[RECORD SET — start]

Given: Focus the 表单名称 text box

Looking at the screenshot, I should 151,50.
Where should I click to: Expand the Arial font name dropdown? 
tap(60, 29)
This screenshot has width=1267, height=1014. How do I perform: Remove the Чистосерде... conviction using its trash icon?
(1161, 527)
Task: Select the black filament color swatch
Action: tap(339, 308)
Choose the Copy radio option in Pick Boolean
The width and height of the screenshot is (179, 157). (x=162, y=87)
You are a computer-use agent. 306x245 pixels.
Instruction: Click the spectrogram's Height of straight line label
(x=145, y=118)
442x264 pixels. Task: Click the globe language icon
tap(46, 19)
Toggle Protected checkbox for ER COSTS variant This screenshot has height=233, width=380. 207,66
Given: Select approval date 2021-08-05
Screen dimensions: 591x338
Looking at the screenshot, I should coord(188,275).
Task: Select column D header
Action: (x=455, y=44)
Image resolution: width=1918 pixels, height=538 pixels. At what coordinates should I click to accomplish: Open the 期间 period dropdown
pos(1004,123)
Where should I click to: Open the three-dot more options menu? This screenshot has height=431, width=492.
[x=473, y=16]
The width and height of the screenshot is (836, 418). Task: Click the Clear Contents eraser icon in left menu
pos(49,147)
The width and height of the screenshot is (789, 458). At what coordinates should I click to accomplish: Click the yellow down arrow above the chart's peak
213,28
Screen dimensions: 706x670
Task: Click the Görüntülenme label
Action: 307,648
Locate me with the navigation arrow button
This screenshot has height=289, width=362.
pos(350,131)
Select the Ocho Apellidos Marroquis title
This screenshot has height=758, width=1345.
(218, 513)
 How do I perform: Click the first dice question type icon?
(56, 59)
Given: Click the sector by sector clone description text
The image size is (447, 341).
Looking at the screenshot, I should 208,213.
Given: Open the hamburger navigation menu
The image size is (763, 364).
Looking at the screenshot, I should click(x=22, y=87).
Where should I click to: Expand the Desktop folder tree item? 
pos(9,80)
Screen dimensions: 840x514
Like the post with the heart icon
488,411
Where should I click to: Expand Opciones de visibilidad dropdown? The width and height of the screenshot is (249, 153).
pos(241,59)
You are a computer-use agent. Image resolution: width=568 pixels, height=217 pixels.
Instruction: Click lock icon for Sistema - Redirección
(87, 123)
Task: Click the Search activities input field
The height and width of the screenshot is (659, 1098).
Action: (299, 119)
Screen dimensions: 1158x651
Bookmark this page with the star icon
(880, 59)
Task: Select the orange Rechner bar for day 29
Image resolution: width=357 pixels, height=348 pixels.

[RECORD SET — finish]

Would you repeat all of the data above, word for word?

Given: Focus the 表单名称 text box

Looking at the screenshot, I should 151,50.
Where should I click to: Expand the Arial font name dropdown? 
tap(60, 29)
This screenshot has width=1267, height=1014. How do I perform: Remove the Чистосерде... conviction using its trash icon?
(1161, 527)
Task: Select the black filament color swatch
Action: tap(339, 308)
Choose the Copy radio option in Pick Boolean
The width and height of the screenshot is (179, 157). (x=162, y=87)
You are a computer-use agent. 306x245 pixels.
Instruction: Click the spectrogram's Height of straight line label
(x=145, y=118)
442x264 pixels. Task: Click the globe language icon
tap(46, 19)
Toggle Protected checkbox for ER COSTS variant This screenshot has height=233, width=380. 207,66
Given: Select approval date 2021-08-05
Screen dimensions: 591x338
Looking at the screenshot, I should coord(188,275).
Task: Select column D header
Action: (x=455, y=44)
Image resolution: width=1918 pixels, height=538 pixels. At what coordinates should I click to accomplish: Open the 期间 period dropdown
pos(1004,123)
Where should I click to: Open the three-dot more options menu? This screenshot has height=431, width=492.
[x=473, y=16]
The width and height of the screenshot is (836, 418). Task: Click the Clear Contents eraser icon in left menu
pos(49,147)
The width and height of the screenshot is (789, 458). At what coordinates should I click to accomplish: Click the yellow down arrow above the chart's peak
213,28
Screen dimensions: 706x670
Task: Click the Görüntülenme label
Action: 307,648
Locate me with the navigation arrow button
This screenshot has height=289, width=362.
pos(350,131)
Select the Ocho Apellidos Marroquis title
This screenshot has height=758, width=1345.
(218, 513)
 How do I perform: Click the first dice question type icon?
(56, 59)
Given: Click the sector by sector clone description text
The image size is (447, 341).
Looking at the screenshot, I should 208,213.
Given: Open the hamburger navigation menu
The image size is (763, 364).
Looking at the screenshot, I should click(x=22, y=87).
Where should I click to: Expand the Desktop folder tree item? 
pos(9,80)
Screen dimensions: 840x514
Like the post with the heart icon
488,411
Where should I click to: Expand Opciones de visibilidad dropdown? The width and height of the screenshot is (249, 153).
pos(241,59)
You are a computer-use agent. Image resolution: width=568 pixels, height=217 pixels.
Instruction: Click lock icon for Sistema - Redirección
(87, 123)
Task: Click the Search activities input field
The height and width of the screenshot is (659, 1098).
Action: (299, 119)
Screen dimensions: 1158x651
Bookmark this page with the star icon
(880, 59)
Task: Select the orange Rechner bar for day 29
Image resolution: width=357 pixels, height=348 pixels.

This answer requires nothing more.